■ Exercise details ■
Your output should be everything below from the line containing "Viewport: 800px width, 1258px height." down to the line containing "the Must Be", both ends included, copied exactly, with pictures left out.

■ Working data ■

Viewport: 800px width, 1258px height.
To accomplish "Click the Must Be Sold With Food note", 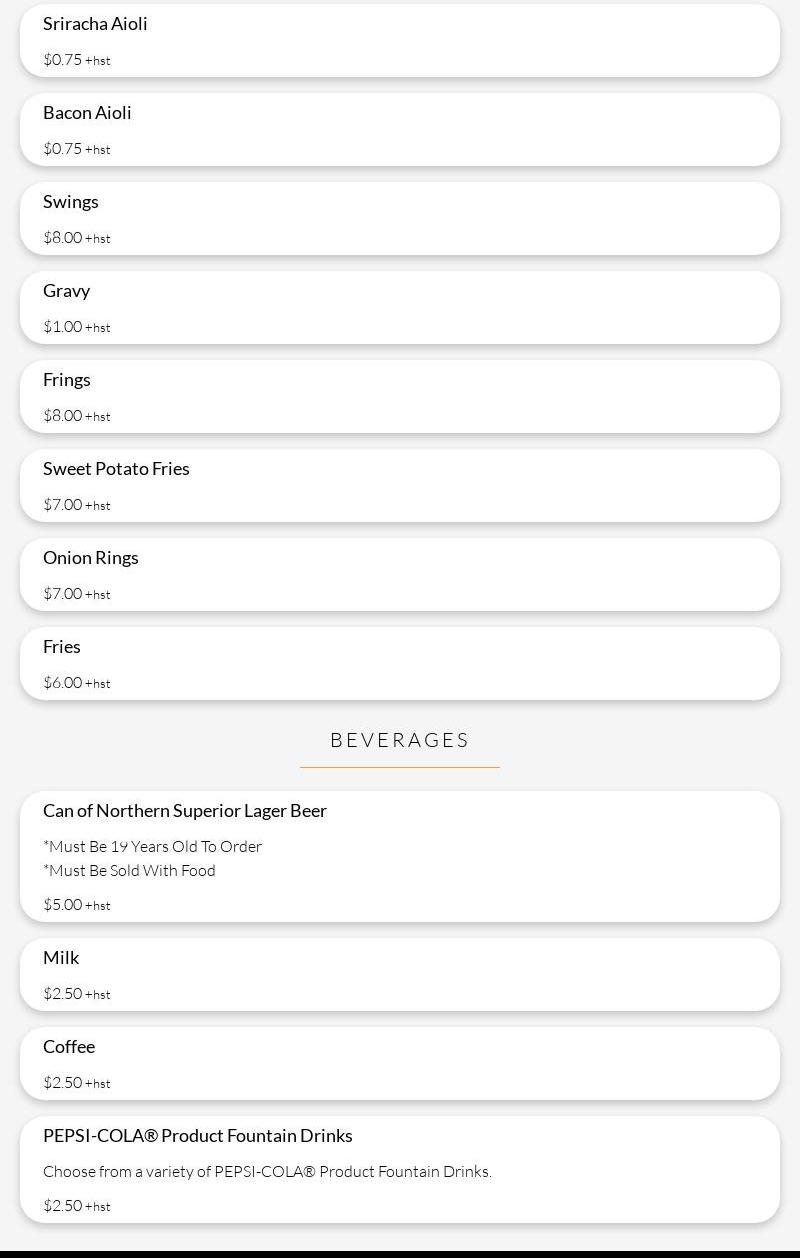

* * *

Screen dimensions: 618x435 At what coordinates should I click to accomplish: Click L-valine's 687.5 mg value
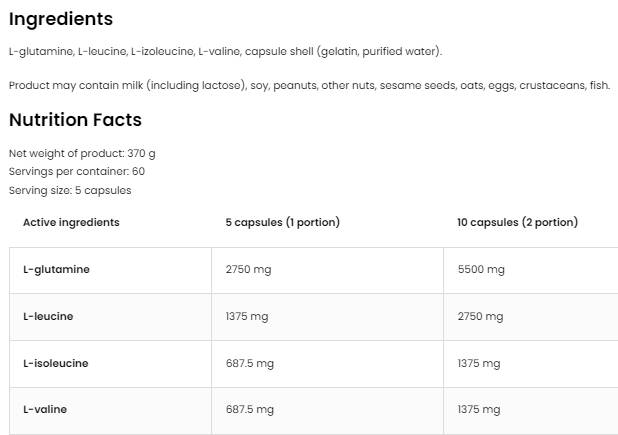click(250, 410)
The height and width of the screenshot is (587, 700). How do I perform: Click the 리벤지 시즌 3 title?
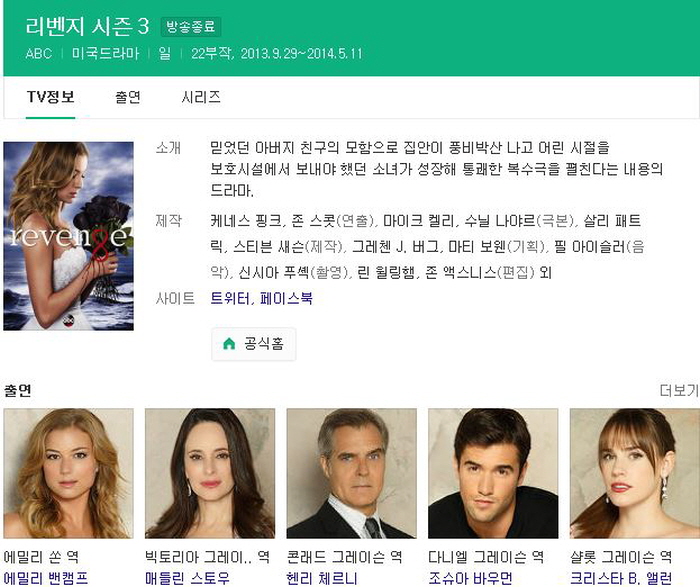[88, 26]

■ Your solution ■
Viewport: 800px width, 1258px height.
To accomplish "Click the Must Be Sold With Food note", 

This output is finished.